KH: The next one is about Anne Lister, who has been called the first modern lesbian. You have been intrigued by the story for a long time. This is another idea that you’ve had even longer than Haven?
ED: Yes, because I wrote my first play in 1993 [I Know My Own Heart] about Lister when she was in her twenties and seducing all the women of Yorkshire, but even then I knew she had been at boarding school [before that] and had her first love affair with an Anglo-Indian heiress. I assumed somebody would write about them, as it was such a great story, and I’ve been waiting almost 30 years. Finally, I thought, well, I’ll have a bash.
KH: I read that Lister had a secret five million-word journal. Did you read the whole thing?
ED: Oh, not the whole thing. There are several books of excerpts from it, and most excitingly in recent years, a team of hundreds of volunteers have been transcribing it. So they each get sent a batch of pages to copy it out, and it’s very difficult to read. Even the bits that are not in code are in very confusing handwriting or sometimes crosshatched – written in two different directions.
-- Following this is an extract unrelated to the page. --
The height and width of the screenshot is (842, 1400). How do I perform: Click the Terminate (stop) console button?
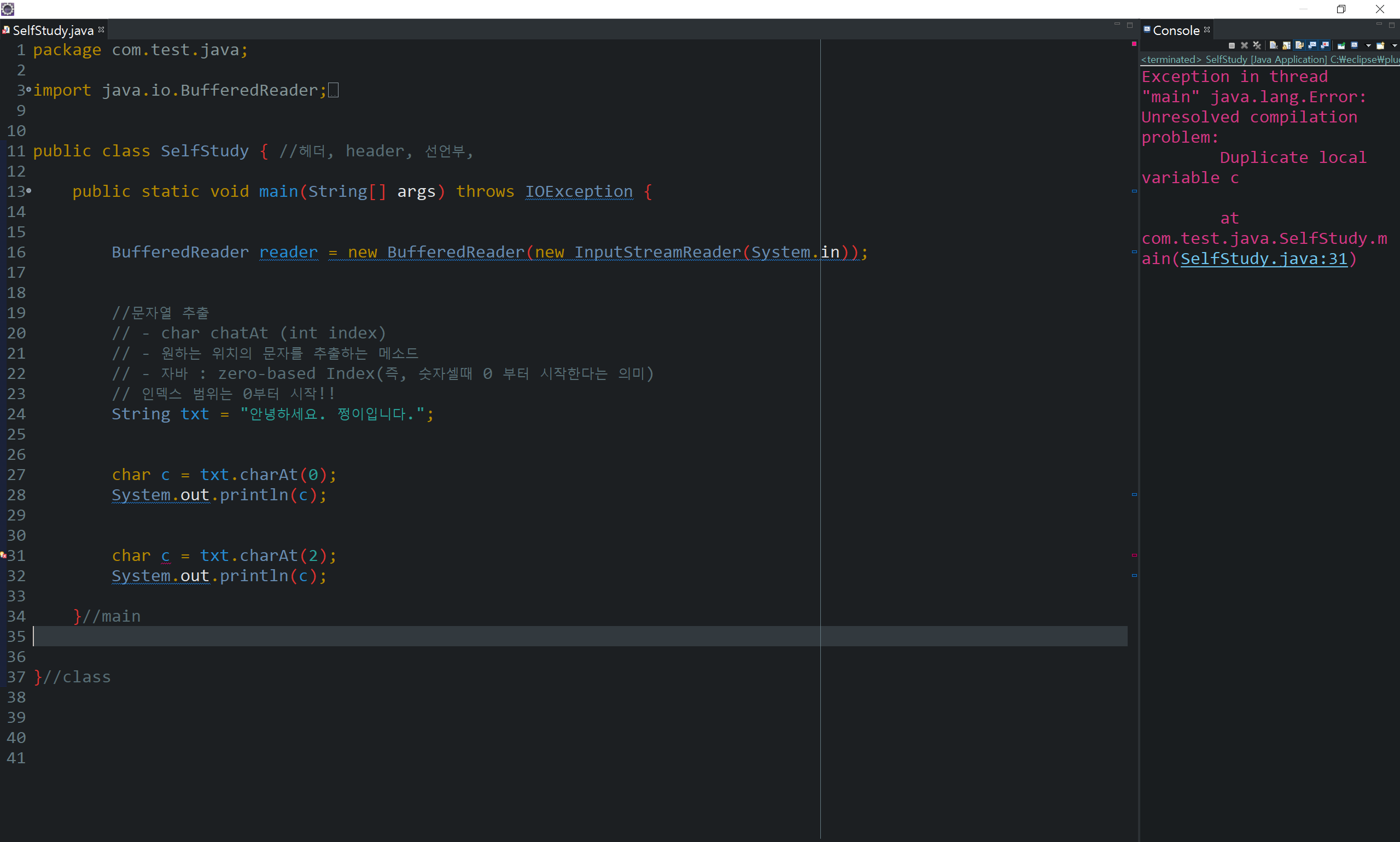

What’s really exciting is that fans of the TV series [based on Lister’s diaries], Gentleman Jack, have been really helping the scholarship by volunteering as transcribers. For my novel, I drew on a lot of their input and reached out to fellow Anne Lister enthusiasts on Twitter for a lot of information about other characters in their lives and family history.
KH: Are you going to France for a year? Did I see that on social media?
ED: We have been based in Paris since last month. It’s Chris’s sabbatical, and we always go to France for sabbaticals. So this year is Paris.
KH: And are you doing research there?
ED: Not for the next novel, but a future novel. I like to keep busy, what can I say?